Usha
How often and easily we use the word “hate” in our daily lives – we say we “hate” math, bittergourd, dogs, Bangalore traffic or the next door neighbour. We just use it as a substitute for “extreme dislike” which is the impotent version of “hate”. Hate is as intense as “EVIL” or the DEVIL himself. It is an emotion that most of us are not even capable of imagining to understand. Hatred is more difficult to sustain than love, or at least needs very strong motivation to sustain. Hatred goes with an unceasing desire to seek revenge and requires focused energy and sustained anger. It does not let you rest until you have seen the offender suffer as much. More often than not, it requires a lot of time too. The retribution is not instant – it comes too late to be meaningful. So you seethe with anger, spend sleepless nights, and move on with that sole motive to the exclusion of everything else.This pain of keeping the anger alive in the quest for revenge makes the avenger unhappy and bitter and in the end you are still not happy because by inflicting the worst punishment on the offender you still cannot make it all ok. You are just participating in a cycle of anger, hatred and revenge. That is the futility of hatred and revenge.
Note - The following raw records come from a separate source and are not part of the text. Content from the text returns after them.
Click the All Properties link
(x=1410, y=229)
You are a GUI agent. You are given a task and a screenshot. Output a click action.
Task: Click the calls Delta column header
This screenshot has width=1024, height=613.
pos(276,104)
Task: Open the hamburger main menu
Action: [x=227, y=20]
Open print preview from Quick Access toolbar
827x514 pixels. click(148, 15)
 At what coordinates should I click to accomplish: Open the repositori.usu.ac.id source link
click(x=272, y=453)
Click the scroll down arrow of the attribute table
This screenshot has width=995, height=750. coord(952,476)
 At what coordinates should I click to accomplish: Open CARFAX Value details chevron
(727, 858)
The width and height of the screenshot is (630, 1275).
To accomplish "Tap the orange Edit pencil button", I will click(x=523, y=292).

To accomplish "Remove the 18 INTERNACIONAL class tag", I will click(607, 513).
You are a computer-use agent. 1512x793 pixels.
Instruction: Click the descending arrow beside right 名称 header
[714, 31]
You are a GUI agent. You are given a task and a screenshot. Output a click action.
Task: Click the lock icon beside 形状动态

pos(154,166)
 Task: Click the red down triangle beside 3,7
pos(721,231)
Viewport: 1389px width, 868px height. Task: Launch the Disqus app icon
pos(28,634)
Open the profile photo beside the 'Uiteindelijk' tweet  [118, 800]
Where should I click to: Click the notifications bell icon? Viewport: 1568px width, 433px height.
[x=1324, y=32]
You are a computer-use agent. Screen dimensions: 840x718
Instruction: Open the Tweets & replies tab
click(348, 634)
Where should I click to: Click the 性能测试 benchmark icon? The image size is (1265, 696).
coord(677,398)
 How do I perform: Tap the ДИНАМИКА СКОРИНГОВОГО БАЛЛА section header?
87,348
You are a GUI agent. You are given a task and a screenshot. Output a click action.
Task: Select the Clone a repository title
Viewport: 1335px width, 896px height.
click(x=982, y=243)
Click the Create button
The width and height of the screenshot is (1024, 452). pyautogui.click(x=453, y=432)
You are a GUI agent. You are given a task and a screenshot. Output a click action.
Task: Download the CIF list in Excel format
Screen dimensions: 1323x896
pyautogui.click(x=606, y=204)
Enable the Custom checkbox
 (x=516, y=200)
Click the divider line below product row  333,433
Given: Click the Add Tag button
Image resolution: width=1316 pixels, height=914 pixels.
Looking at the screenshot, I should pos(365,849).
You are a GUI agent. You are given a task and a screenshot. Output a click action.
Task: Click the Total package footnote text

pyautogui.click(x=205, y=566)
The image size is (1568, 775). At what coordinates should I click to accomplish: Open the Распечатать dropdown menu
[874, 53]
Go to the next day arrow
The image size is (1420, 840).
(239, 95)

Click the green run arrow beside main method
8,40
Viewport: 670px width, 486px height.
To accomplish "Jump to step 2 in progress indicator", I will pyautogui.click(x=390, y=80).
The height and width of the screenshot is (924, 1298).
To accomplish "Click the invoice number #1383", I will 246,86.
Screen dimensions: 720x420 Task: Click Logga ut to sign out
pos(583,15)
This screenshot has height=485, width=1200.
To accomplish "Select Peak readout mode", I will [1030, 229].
The success of organisations in the business of hatred stems from their ability to elevate personal grievances of individuals to the level of a grander "cause" - religion,race, nationality, caste, class to provide a "motivation"for sustaining the anger and hatred. Then the futility of revenge at personal level seems to get compensated by the delusion of being soldiers for a greater cause.
1 Response
  1. Well said, Usha! And such hate is harvested so well covertly also - like wherever people are dispossessed of their land, like at Karwar (the Seabird project), I was told that the dispossessed people are used by other countries as willing spies because they hate their own government so much - their own government which took away their lands, instead of protecting them.